Clássicos da Cinemateca - A Noviça Rebelde

Raindrops on roses and whiskers on kittens 
Bright copper kettles and warm woolen mittens 
Brown paper packages tied up with strings 
These are a few of my favourite things 

The hills are alive with the sound of music / With songs they have sung for a thousand years / The hills fill my heart with the sound of music
Com o passar do tempo, muitas pessoas passaram a se referir à Noviça Rebelde como sendo um filme bobo, açucarado, fora de moda, cafona. Tais adjetivos escondem, por vezes, uma resistência ao gênero musical, principalmente àquele praticado na Era de Ouro de Hollywood. Quem não aprecia o gênero dificilmente dará valor a este clássico, que é, sem dúvida, um de seus exemplares mais bem sucedidos. É compreensível que certas pessoas torçam o nariz ao ver uma freira correr pelas colinas austríacas de braços abertos cantando a felicidade e o poder da música. Afinal, estamos acostumados a enxergar o mundo por uma ótica menos idealizada e mais pessimista, fruto de todos os problemas que nos rondam.
A Noviça Rebelde, ao contrário, se assemelha a um conto de fadas e é uma celebração otimista da vida, do amor, da família e, principalmente, da música. Alguns cinéfilos, hoje em dia, chegam a classificar este filme como sendo um guilty pleasure, como se fosse realmente um pecado gostar do musical. É comum que alguns filmes, principalmente os clássicos, se cristalizem na memória universal e que tenhamos ideias preconcebidas sobre eles, sem nos preocuparmos em (re)vê-los. Todos esses preconceitos e análises apressadas parecem camuflar o fato de que A Noviça Rebelde é um grande filme e merece a chance de ser redescoberto.
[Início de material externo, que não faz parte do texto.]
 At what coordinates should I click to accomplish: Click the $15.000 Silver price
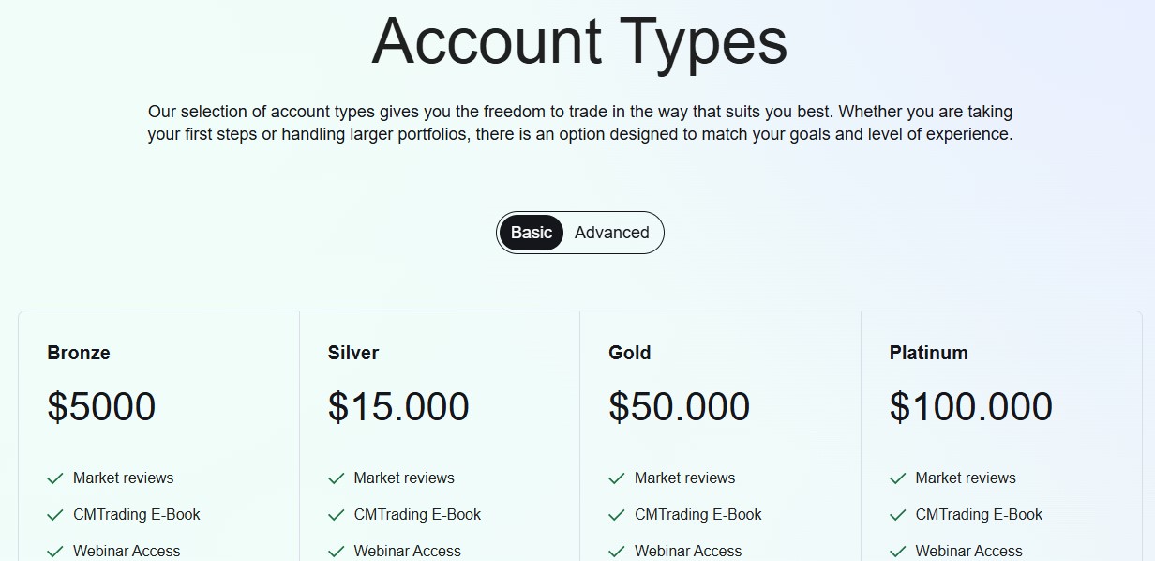398,405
Doe, a deer, a female deer / Ray, a drop of golden sun / Me, a name I call myself / 
Far, a longer way to run / Sew, a needle pulling thread /  La, a note to follow So /  Tea, I drink with jam and bread / That will bring us back to Do,Do Do Do
A Noviça Rebelde foi um imenso sucesso de público, liderando o box office de 1965 e desbancando o recorde de bilheteria que pertencia, até então, a E o Vento levou (1939). O sucesso comercial foi tamanho, que dizem ser este o filme responsável por salvar o estúdio Fox, após o desastre financeiro que foi o caríssimo Cleópatra (1963). O musical é um dos poucos filmes a liderar a bilheteria do ano de seu lançamento e ganhar o Oscar de Melhor Filme (feito realizado, por exemplo, por Titanic e O Senhor dos Anéis – O Retorno do Rei). Por falar em Oscar, A Noviça Rebelde foi indicado a dez estatuetas, tendo levado cinco (Filme, Diretor, Edição de Som, Montagem e Trilha Sonora). A recepção da crítica foi mista. Já naquela época, a trama e músicas açucaradas incomodavam alguns críticos, como Pauline Kael, que foi uma das mais ferrenhas detratoras do filme. Outros críticos, em contrapartida, aclamaram as incontestáveis qualidades técnicas e a trama envolvente do musical.
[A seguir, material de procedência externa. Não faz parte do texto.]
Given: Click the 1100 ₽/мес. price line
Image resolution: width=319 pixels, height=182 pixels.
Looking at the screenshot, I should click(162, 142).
When the dog bites, when the bee stings / When I'm feeling sad / I simply remember my favourite things / And then I don't feel so bad
Muitos não sabem, mas a história do filme é baseada em eventos reais. O filme de 1965 é uma adaptação do musical de mesmo nome produzido na Broadway em 1959. A peça, por sua vez, foi baseada no livro de memórias de Maria Augusta von Trapp (que no filme é interpretada por Julie Andrews) e em sua adaptação cinematográfica realizada na Alemanha em 1956, Die Trapp-Familie. Em 1958, foi lançada sua sequência Die Trapp-Familie in Amerika(1958). A Noviça Rebelde conta a história de Maria, uma jovem noviça que é chamada para cuidar dos sete filhos de um rígido capitão austríaco, Georg von Trapp, por quem acaba se apaixonando. Apesar de ser baseado em um caso verídico, o filme possui diversas discrepâncias com relação ao que de fato ocorreu. Obviamente, muito no filme foi romantizado. Por exemplo, em suas memórias, Maria assume que não estava apaixonada por Georg quando se casou com ele. Ela também não foi contratada para cuidar de todas as crianças, mas apenas da caçula, que doente, precisava de lições em casa.
Outras curiosidades: a entrada da família no ramo musical deveu-se sobretudo à precária situação financeira de Georg após investimentos desastrosos. A casa onde morava a família era muito mais modesta do que o palacete retratado no filme. A maioria dos nomes das crianças foram alterados para o filme, assim como certas datas. O personagem de Max Detweiler é inteiramente ficcional. Outra discrepância apresentada no musical diz respeito ao temperamento de Georg, mostrado como um homem extremamente severo, distante e sem senso de humor. Na realidade, o capitão era conhecido por ser carinhoso e bastante presente na vida das crianças. Segundo o depoimento de uma das filhas do capitão, era, na verdade, a madrasta Maria que tinha o temperamento mais difícil. A família von Trapp não teve nenhum controle sobre a maneira como eram representados no cinema, uma vez que haviam vendido os direitos da história para um produtor alemão nos anos 50. Este, por sua vez, os vendeu para Hollywood.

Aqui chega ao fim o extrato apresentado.